[課題 A]: 一覧のうち、「the 82 shield」を含む行から始まり「pyautogui.click(x=302, y=127)」を含む行で終わる部分を書き直してください。「Viewport」を「Window」に置き換え、それ以外は変えずに示してください。

[文書抜粋]:

☆ ☆ ☆

はじめに、東大IPCの説明と私が現在関わらせていただいている業務内容について簡単にまとめる。その後この2ヶ月間での学びの総括として経営実践研修についての所感を述べ、研修の中間報告とさせていただく。
ベンチャーキャピタルについて
まず東大IPCの説明をする前に、ベンチャーキャピタル(以下、VC)[ii]について説明したい。VCとは、未上場のベンチャー企業に出資し、その対価として株式を所得する。将来的にその企業が株式の公開(IPO)やM&A[iii]を行なった際に株式を売却しその値上がり益の一部を報酬として得る投資ファンドである。
投資する側として、VCの社員であるキャピタリストは投資先のベンチャーに対しては株主の立場であるが、社外取締役として派遣されることがある。その場合、経営陣に対して監査の役割も担う。このように資金提供だけでなくIPOやM&AといったEXIT[iv]に向けて並走することが多い。
ベンチャ―の大きさによってラウンド[v]と呼ばれる投資の段階がある。アイデアのみの状態をエンジェルラウンド、ビジネスの大枠が決まり走り出した時期がシードと呼ばれる。プロダクトやサービスが完成し、ビジネスを始めた時期をシリーズAという(B、C、Dと続く)。VCはこのシリーズA以降の投資を行う。EXIT成功率の低いシリーズAは数億円規模、EXIT間近のシリーズC以降には数十億円の投資が集まる。
東大IPCについて
東大IPCは、産業競争力強化法[vi]における「特定研究成果活用支援事業」によって設立された国立大学法人東京大学の100%子会社のVCである。東京大学周辺のイノベーションエコシステムの拡大を目指し、投資、起業支援、人材育成を事業の三つの柱としている。その目的から、投資対象としては、東京大学をはじめとする国立大学、研究機関周辺のディープテックの社会実装を目指すベンチャー企業に対して投資投資を行っている。
起業支援プログラム『1stRound』について
三つの事業の中でもVC業界で異彩を放ち、東大IPCを特徴づける取り組みが起業支援プログラム『1stRound』[vii]である。このプログラムでは国内の大学や研究機関及び東大IPCが共催し、毎年2回各約8件、外部資金をまだ調達していない設立3年以内のベンチャーに資金調達の環境を提供するものである。採択された企業は最大1000万円の資金提供を受けることができるが、株式の譲渡を必要としない。さらに採択後、半年間オフィスなどの環境支援やキャピタリストと専門家による支援を受けることができる。
私は、東大IPCのパートナーであるキャピタリストの方に同行し、日々の取締役会や投資事業について学びつつ、6月29日に最終審査を行なった第11回『1stRound』の運営に参加させていただいた。
取締役から見た経営
起業をしたことない私には取締役会に参加するなどこれまでの人生で一度もない。ましてや社会人経験が浅い私にはどのような議論が行われているのか皆目検討がつかない。しかし、数多くの様々な業界の投資先案件を抱えるキャピタリストにとって取締役会は毎日の日常である。さっきまでAIの話をしていたら、午後にはエネルギー、次の日にはトマトの栽培の話といった具合である。VCにとって経営に対して肝心なことはキャッシュである。私にはベンチャーはキャッシュがなくなれば終わりの綱渡りゲームのように見えた。政治家などという突飛な志をもつ自分が言うのもなんだが、赤字続きの中CEOのメンタルがよく耐えられるなと感じることもあった。

☆ ☆ ☆

[課題 B]: 文書抜粋で、東大IPCが事業の三つの柱として挙げているものをすべて書き出してください。

[データセット内容]:
☆ ☆ ☆

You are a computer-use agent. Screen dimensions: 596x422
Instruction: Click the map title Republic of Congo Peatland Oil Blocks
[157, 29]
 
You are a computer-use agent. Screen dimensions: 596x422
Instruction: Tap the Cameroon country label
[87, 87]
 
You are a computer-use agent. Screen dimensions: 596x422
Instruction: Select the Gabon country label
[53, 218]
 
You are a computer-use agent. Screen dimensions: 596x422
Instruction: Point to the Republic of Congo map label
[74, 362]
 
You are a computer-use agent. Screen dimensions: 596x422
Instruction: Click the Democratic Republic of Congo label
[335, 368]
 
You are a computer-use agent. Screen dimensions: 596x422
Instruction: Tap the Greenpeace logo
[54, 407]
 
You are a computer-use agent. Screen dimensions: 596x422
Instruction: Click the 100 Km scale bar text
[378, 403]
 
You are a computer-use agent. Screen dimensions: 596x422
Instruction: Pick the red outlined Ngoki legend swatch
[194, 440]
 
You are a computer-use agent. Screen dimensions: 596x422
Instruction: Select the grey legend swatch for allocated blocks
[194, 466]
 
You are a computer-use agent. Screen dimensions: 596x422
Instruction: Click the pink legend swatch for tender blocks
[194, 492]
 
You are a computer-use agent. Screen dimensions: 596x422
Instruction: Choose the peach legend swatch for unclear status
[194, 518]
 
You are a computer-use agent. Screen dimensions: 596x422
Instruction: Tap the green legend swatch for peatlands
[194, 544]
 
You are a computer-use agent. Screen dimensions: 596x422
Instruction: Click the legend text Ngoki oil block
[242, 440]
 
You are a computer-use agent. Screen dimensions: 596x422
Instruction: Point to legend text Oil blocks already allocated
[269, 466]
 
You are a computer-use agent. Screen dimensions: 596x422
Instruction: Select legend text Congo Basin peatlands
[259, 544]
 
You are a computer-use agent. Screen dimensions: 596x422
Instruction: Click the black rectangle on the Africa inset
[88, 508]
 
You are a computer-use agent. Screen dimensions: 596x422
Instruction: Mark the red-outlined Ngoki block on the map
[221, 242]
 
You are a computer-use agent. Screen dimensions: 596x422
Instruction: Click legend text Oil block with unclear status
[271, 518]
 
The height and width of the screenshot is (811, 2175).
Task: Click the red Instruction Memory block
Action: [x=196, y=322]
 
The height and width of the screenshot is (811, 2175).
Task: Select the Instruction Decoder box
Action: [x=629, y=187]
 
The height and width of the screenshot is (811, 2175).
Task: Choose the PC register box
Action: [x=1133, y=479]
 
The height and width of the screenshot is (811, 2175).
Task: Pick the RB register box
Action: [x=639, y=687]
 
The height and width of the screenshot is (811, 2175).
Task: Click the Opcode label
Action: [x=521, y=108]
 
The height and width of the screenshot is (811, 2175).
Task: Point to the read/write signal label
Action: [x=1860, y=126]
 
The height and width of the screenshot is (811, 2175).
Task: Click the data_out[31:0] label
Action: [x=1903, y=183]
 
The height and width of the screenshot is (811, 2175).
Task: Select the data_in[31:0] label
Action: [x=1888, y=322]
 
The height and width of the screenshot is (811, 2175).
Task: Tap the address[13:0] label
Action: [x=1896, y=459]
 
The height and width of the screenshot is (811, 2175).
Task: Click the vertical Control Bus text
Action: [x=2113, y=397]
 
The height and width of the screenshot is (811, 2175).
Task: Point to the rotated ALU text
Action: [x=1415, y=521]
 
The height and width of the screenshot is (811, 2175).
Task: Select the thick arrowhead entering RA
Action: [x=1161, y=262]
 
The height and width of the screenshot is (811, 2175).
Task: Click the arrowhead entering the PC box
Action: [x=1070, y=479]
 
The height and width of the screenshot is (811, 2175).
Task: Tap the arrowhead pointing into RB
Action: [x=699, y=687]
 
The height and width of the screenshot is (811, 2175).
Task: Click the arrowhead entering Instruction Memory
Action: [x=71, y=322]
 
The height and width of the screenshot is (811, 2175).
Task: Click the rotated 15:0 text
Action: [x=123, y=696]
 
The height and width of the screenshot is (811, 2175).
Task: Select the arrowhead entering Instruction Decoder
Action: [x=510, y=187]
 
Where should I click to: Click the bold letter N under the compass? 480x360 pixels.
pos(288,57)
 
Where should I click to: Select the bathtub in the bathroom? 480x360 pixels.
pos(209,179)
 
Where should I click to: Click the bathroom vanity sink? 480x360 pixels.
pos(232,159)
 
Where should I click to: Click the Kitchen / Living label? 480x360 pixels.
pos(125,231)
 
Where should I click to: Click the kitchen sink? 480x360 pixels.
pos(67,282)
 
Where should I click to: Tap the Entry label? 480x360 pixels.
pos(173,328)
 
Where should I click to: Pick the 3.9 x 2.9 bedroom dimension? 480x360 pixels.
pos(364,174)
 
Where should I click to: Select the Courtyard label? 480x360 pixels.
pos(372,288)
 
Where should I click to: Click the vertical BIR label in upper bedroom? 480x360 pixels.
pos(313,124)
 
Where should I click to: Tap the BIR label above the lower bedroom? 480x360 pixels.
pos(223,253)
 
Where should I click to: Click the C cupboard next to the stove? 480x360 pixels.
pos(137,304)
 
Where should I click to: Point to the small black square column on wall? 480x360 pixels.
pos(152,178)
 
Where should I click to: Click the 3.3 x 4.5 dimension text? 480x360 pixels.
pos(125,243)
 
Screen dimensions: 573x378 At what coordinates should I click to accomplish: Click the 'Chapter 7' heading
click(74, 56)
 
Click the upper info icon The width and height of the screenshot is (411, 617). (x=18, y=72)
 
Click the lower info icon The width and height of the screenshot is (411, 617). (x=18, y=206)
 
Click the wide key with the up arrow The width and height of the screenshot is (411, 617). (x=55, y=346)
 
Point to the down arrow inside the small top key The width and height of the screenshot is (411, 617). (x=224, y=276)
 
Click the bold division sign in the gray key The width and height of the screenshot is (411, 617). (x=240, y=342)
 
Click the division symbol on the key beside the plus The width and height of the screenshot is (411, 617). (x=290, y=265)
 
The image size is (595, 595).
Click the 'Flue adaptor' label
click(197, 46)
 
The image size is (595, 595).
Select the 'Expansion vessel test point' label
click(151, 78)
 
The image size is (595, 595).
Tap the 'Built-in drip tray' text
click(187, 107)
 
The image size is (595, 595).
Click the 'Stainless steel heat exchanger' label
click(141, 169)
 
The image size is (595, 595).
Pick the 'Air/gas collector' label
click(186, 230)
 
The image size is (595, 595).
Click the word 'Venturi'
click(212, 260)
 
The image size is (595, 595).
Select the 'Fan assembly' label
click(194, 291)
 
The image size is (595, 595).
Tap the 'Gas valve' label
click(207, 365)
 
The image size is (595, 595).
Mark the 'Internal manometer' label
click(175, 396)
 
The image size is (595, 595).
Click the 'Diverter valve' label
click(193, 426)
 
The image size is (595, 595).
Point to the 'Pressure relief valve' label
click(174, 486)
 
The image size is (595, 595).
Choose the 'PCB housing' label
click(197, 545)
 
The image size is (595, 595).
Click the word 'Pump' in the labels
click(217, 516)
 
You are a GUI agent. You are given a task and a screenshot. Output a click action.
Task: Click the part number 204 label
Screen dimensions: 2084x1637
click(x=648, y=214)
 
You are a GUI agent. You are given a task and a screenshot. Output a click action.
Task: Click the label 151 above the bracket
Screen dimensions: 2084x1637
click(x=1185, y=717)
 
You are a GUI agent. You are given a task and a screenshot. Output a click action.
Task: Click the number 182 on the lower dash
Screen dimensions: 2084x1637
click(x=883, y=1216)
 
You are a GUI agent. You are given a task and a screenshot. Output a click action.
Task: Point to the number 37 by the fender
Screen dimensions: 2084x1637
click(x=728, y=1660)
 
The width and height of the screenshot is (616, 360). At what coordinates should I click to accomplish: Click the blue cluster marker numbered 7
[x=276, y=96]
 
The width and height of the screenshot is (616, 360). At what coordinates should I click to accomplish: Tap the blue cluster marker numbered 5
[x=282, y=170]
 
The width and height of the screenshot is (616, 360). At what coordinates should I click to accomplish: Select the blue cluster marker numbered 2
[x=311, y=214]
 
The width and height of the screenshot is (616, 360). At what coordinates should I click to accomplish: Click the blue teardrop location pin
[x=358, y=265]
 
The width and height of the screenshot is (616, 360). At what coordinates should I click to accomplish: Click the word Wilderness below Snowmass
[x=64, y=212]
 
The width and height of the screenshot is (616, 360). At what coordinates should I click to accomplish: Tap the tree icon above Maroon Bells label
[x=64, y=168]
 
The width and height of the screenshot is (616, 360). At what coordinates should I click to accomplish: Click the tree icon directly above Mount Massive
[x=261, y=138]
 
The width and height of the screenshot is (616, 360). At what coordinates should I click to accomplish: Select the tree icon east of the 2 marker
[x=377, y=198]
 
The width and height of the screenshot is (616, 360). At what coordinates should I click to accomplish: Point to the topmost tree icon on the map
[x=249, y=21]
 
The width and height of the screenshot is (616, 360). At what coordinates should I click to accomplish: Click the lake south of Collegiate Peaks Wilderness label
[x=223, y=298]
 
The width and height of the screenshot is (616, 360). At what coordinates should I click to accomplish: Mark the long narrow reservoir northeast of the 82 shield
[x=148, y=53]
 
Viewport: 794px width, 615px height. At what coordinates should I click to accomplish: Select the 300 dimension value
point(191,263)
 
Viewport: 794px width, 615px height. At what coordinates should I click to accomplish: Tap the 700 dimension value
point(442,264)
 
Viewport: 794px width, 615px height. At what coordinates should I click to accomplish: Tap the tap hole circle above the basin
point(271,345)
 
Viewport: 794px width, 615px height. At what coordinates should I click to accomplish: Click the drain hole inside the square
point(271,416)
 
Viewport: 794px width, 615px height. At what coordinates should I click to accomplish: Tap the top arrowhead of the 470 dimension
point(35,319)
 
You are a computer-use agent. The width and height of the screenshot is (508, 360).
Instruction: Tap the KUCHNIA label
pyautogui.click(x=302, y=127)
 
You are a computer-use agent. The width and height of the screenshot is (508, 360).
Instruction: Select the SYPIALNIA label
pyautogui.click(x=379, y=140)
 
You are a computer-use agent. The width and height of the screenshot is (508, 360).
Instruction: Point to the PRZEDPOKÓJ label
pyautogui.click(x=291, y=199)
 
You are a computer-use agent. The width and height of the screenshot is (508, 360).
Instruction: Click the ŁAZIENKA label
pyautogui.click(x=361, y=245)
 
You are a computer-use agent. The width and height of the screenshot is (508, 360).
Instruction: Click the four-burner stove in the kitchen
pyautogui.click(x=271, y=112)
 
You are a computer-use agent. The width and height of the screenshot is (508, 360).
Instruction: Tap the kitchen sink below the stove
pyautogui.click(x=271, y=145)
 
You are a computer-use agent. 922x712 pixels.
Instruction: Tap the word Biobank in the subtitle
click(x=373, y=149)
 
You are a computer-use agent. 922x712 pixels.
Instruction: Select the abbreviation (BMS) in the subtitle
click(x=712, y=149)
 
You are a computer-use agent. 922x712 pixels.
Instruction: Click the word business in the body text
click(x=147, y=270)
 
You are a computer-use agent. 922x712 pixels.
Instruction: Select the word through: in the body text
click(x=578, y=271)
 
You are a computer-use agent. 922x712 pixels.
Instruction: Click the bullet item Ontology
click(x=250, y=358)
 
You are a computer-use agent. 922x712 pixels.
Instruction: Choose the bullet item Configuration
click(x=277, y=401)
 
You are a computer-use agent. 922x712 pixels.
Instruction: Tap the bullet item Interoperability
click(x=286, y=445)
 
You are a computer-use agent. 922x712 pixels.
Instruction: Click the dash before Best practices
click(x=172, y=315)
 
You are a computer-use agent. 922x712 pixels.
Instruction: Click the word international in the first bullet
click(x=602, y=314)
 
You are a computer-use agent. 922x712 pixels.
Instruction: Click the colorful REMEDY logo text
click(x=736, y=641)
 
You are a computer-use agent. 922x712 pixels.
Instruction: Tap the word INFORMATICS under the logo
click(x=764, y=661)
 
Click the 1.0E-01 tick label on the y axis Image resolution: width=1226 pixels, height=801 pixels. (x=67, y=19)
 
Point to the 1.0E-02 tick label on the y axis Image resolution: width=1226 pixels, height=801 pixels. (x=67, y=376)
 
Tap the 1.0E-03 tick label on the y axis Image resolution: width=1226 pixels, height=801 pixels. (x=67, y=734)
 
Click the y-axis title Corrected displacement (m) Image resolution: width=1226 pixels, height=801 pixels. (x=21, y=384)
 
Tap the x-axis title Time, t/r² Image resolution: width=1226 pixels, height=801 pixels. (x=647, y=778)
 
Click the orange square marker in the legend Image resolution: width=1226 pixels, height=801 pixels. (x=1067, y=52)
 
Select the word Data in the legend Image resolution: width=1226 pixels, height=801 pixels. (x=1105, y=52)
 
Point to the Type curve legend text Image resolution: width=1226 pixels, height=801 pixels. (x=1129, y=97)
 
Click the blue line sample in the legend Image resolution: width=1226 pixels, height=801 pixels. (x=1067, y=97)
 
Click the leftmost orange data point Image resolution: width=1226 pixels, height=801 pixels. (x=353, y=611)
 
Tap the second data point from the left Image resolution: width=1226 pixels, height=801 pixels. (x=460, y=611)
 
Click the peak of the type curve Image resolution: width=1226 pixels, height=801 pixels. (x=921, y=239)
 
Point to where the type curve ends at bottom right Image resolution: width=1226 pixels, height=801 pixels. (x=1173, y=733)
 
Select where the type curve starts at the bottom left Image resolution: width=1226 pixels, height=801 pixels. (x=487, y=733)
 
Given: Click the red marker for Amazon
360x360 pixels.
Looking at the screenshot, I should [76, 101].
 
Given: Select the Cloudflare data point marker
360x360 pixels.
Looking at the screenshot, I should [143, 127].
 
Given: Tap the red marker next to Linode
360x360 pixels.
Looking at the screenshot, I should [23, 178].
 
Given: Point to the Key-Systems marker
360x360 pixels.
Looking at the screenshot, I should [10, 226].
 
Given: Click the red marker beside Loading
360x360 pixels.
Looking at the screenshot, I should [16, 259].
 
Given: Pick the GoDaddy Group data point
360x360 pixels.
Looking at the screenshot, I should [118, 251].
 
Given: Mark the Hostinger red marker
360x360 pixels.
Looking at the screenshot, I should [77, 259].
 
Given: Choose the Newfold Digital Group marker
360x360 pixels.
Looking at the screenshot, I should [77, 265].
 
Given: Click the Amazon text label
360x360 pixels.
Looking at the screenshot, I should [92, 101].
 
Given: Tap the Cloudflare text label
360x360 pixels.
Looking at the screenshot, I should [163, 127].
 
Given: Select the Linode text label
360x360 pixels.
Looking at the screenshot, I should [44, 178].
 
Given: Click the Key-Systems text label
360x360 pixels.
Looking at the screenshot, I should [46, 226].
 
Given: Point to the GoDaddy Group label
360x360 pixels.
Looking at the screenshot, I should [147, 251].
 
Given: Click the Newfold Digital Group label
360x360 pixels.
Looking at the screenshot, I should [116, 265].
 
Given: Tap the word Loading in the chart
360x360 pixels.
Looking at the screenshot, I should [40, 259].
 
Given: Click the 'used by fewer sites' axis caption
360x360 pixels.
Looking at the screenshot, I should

☆ ☆ ☆

[演習結果 A]:
The width and height of the screenshot is (616, 360). At what coordinates should I click to accomplish: Mark the long narrow reservoir northeast of the 82 shield
[x=148, y=53]
 
Window: 794px width, 615px height. At what coordinates should I click to accomplish: Select the 300 dimension value
point(191,263)
 
Window: 794px width, 615px height. At what coordinates should I click to accomplish: Tap the 700 dimension value
point(442,264)
 
Window: 794px width, 615px height. At what coordinates should I click to accomplish: Tap the tap hole circle above the basin
point(271,345)
 
Window: 794px width, 615px height. At what coordinates should I click to accomplish: Click the drain hole inside the square
point(271,416)
 
Window: 794px width, 615px height. At what coordinates should I click to accomplish: Tap the top arrowhead of the 470 dimension
point(35,319)
 
You are a computer-use agent. The width and height of the screenshot is (508, 360).
Instruction: Tap the KUCHNIA label
pyautogui.click(x=302, y=127)

[演習結果 B]: 投資、起業支援、人材育成